Off Season - Jack Ketchum [69]
I have to try, he thought. No way to stop now. He had seen what they could do to a woman, and to leave Marjie to that would mean he would despise himself the rest of his life. Like it or not, he was not capable of abandoning her. What if it had only been Laura? he thought. Would I still be here? He didn’t know. He doubted it. It was Marjie. He felt responsible for her. If his sense of responsibility had always been hard on him, it had never been so hard on him as now. He felt alternately terrorized and oddly elated; he was going into combat again. He had won the first time—or at least not lost—and he would win again.
He had totaled an automobile a few years ago, he remembered. It had been a hot sunny day and the roads were slick from a recent shower. A Volkswagen tried to pass him and went into a skid, its rear end fishtailing into his left front bumper and forcing him over an embankment. There was a moment that had remained clear in his mind ever since, when he was falling through the air while the car did its own flip and slammed down hard, roof first. He did not think about the steel-reinforced doors then, though it was the doors that saved his ass and kept him from being crushed inside. He only kept thinking that somehow he was going to get through this and in good shape at that. He’d known he would be all right.
And that was exactly what had happened. He’d walked away without a scratch. People he’d told about it kept saying it was a miracle but he didn’t think so. It seemed to him it was the precognition itself that had saved him, which had allowed him to relax and fall in time with the heartbeat of the incident, and which had precluded the panic that might have killed him. He had a similar feeling now, a mix of fear and excitement with optimism as its base, a feeling that whatever the odds, things would be all right. Something told him he wasn’t going to die tonight. He only hoped that it wasn’t something that came to everybody on the edge of disaster, that it really meant what it appeared to mean. He hoped, for instance, that John Kennedy hadn’t felt similarly on his way to the hospital, with half his brains shot the hell away.

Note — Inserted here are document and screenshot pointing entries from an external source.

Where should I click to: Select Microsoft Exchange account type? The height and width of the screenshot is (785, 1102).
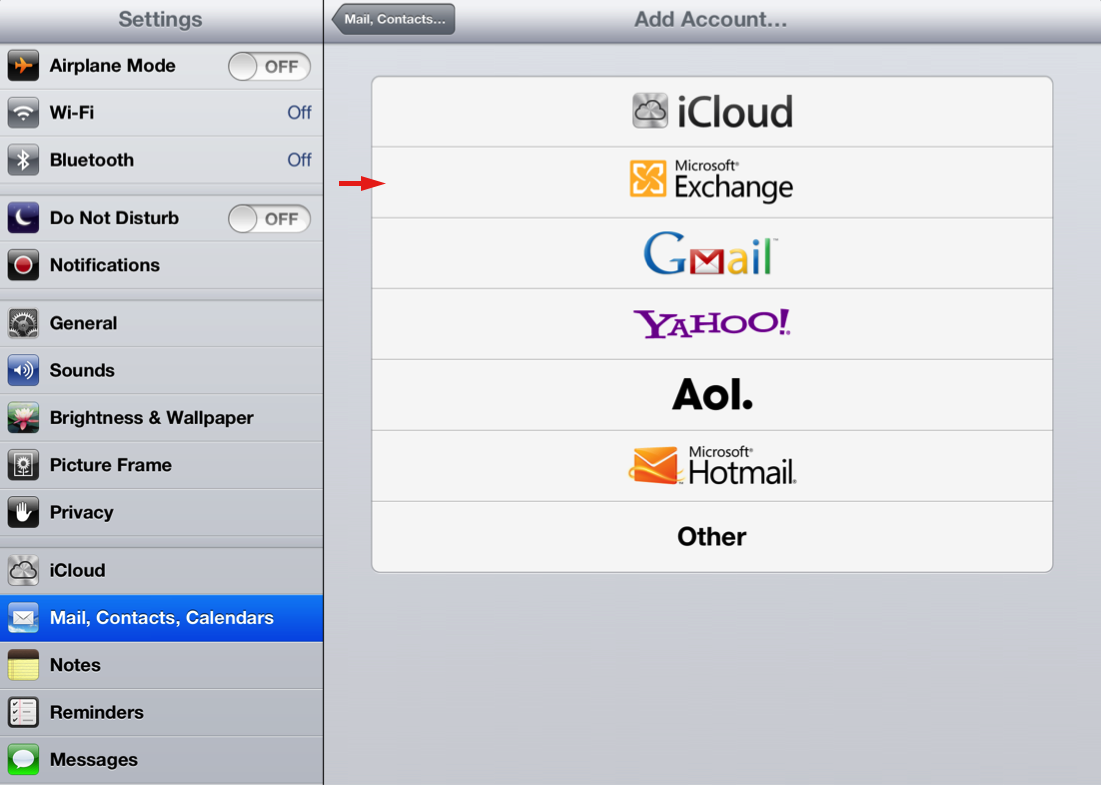[x=711, y=182]
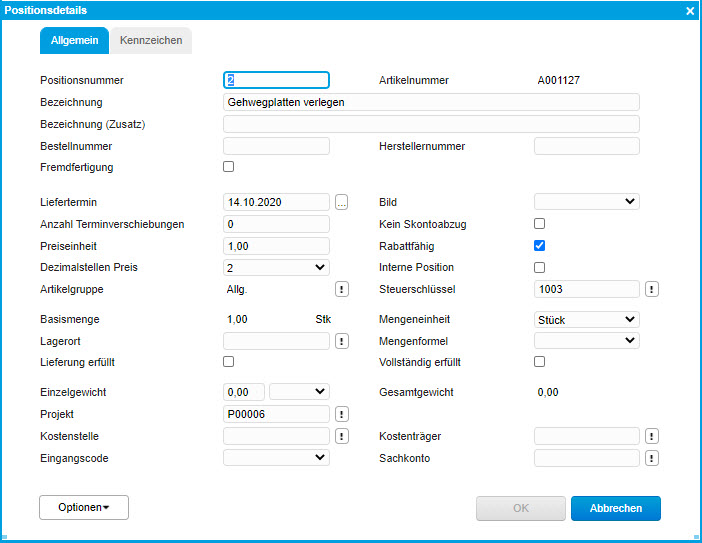This screenshot has height=543, width=702.
Task: Open the Sachkonto lookup icon
Action: point(652,458)
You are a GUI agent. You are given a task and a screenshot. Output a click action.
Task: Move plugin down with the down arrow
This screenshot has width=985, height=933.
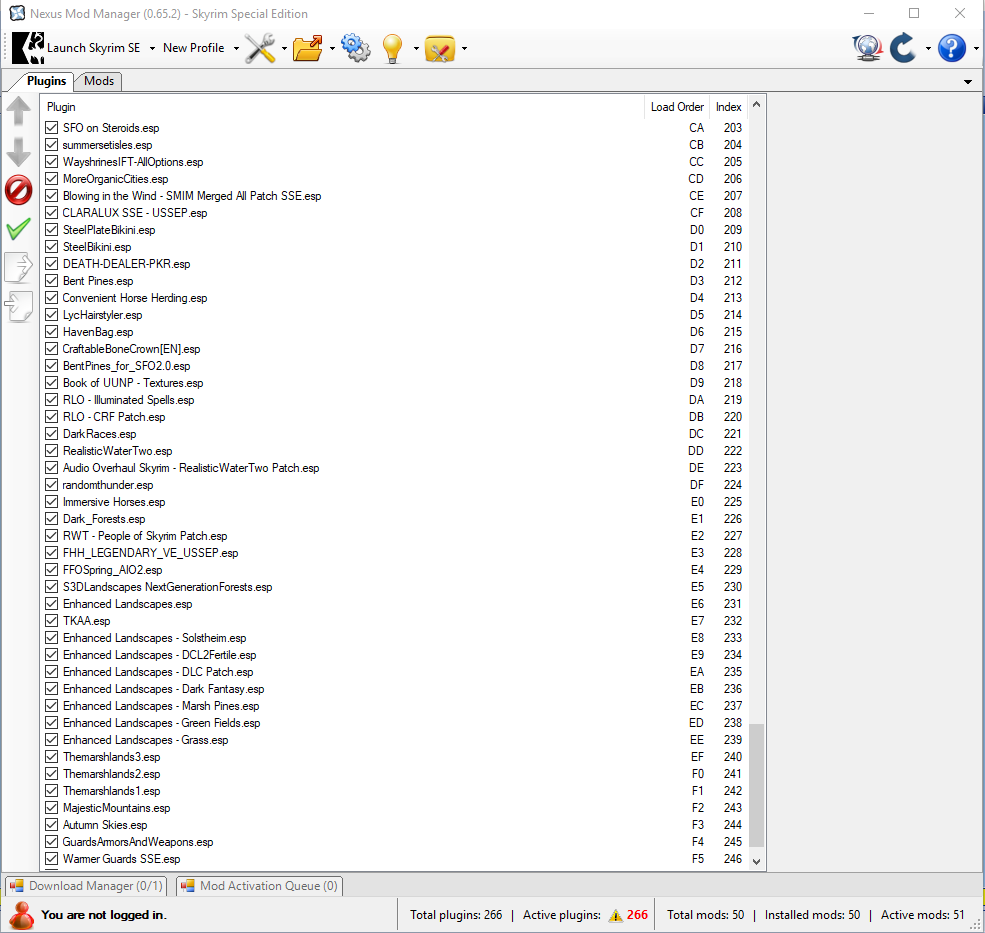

He watched the man walk ahead of him by the shoreline. He shook the driftwood a few times, getting a feel for its weight. He thought, This is for you, you big drooling eight-fingered bastard. You go first if I can help it at all. This is for wanting to eat me, you sick fuck. This one’s for Carla.
Strong but careful, he stayed low and moved along the rocks.
4:20 A.M.
No wonder they bitch about the police, Peters thought. How long had it taken them? A half-hour to assemble. A hell of a long time, considering how fast things were going tonight. He’d been so nervy by the end of it that he’d half considered sending Willis and Shearing on ahead the way he’d promised he would do. But he was too good a cop for that. It wasn’t their fault. They were good boys, and he needed cops, not heroes and dead men tonight. I got enough of those right here, he thought.
The ambulance had arrived and the photographers were already working. Peters and Shearing stood by the embers of the fire and watched a much smaller man—in clean white shirt and tie at this hour of the morning, for God’s sake—photograph the coal-black remains of what had once been a human being. Behind them a dozen men stood ready, armed with shotguns. Peters carried his own sawed-off pump, the one he kept in the car for special occasions. He guessed this was as special as it got. He spotted Willis amid a second group of men down by the house.
“Willis!” he yelled. “Come on, son, haul it up here!” His voice was a little hoarse. Willis motioned to the other men and they arrived on the double. Another dozen or so. Peters counted them. Yeah, another dozen.
“Sorry, George,” said Willis. “Mott wanted the info on their automobiles.